▸ SUPPLIED DATA

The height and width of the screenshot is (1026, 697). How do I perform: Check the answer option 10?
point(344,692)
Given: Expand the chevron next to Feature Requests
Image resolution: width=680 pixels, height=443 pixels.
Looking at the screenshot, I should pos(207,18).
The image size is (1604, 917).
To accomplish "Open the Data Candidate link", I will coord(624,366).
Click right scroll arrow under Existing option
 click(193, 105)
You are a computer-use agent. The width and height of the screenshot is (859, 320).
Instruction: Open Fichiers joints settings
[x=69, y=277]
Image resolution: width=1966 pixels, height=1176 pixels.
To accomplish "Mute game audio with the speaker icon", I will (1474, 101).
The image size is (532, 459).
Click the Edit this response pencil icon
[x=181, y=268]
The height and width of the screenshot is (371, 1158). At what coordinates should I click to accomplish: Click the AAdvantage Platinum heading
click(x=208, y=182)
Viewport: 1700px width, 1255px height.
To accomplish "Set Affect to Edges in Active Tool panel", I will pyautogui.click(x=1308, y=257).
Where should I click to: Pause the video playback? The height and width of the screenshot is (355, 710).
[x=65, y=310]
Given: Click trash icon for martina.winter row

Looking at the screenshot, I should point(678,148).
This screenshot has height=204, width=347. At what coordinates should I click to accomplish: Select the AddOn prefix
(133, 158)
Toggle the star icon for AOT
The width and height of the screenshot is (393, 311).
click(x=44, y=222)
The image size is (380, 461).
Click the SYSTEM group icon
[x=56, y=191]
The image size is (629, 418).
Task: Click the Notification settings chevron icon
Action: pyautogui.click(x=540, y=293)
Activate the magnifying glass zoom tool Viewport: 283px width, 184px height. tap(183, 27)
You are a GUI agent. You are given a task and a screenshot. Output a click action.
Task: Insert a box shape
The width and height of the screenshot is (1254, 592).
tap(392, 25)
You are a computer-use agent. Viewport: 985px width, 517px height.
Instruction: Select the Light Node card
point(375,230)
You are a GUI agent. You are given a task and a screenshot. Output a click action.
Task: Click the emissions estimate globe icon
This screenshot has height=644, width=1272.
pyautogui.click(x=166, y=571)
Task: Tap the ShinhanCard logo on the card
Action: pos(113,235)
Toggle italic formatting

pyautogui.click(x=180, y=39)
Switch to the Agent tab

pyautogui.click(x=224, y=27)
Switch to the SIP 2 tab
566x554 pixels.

▸ WORK TO BE COMPLETED
Print these records again line for line, with no changes.

▸ SOLVED PROBLEM
The height and width of the screenshot is (1026, 697). How do I perform: Check the answer option 10?
point(344,692)
Given: Expand the chevron next to Feature Requests
Image resolution: width=680 pixels, height=443 pixels.
Looking at the screenshot, I should pos(207,18).
The image size is (1604, 917).
To accomplish "Open the Data Candidate link", I will coord(624,366).
Click right scroll arrow under Existing option
 click(193, 105)
You are a computer-use agent. The width and height of the screenshot is (859, 320).
Instruction: Open Fichiers joints settings
[x=69, y=277]
Image resolution: width=1966 pixels, height=1176 pixels.
To accomplish "Mute game audio with the speaker icon", I will (1474, 101).
The image size is (532, 459).
Click the Edit this response pencil icon
[x=181, y=268]
The height and width of the screenshot is (371, 1158). At what coordinates should I click to accomplish: Click the AAdvantage Platinum heading
click(x=208, y=182)
Viewport: 1700px width, 1255px height.
To accomplish "Set Affect to Edges in Active Tool panel", I will pyautogui.click(x=1308, y=257).
Where should I click to: Pause the video playback? The height and width of the screenshot is (355, 710).
[x=65, y=310]
Given: Click trash icon for martina.winter row

Looking at the screenshot, I should point(678,148).
This screenshot has height=204, width=347. At what coordinates should I click to accomplish: Select the AddOn prefix
(133, 158)
Toggle the star icon for AOT
The width and height of the screenshot is (393, 311).
click(x=44, y=222)
The image size is (380, 461).
Click the SYSTEM group icon
[x=56, y=191]
The image size is (629, 418).
Task: Click the Notification settings chevron icon
Action: pyautogui.click(x=540, y=293)
Activate the magnifying glass zoom tool Viewport: 283px width, 184px height. tap(183, 27)
You are a GUI agent. You are given a task and a screenshot. Output a click action.
Task: Insert a box shape
The width and height of the screenshot is (1254, 592).
tap(392, 25)
You are a computer-use agent. Viewport: 985px width, 517px height.
Instruction: Select the Light Node card
point(375,230)
You are a GUI agent. You are given a task and a screenshot. Output a click action.
Task: Click the emissions estimate globe icon
This screenshot has height=644, width=1272.
pyautogui.click(x=166, y=571)
Task: Tap the ShinhanCard logo on the card
Action: pos(113,235)
Toggle italic formatting

pyautogui.click(x=180, y=39)
Switch to the Agent tab

pyautogui.click(x=224, y=27)
Switch to the SIP 2 tab
566x554 pixels.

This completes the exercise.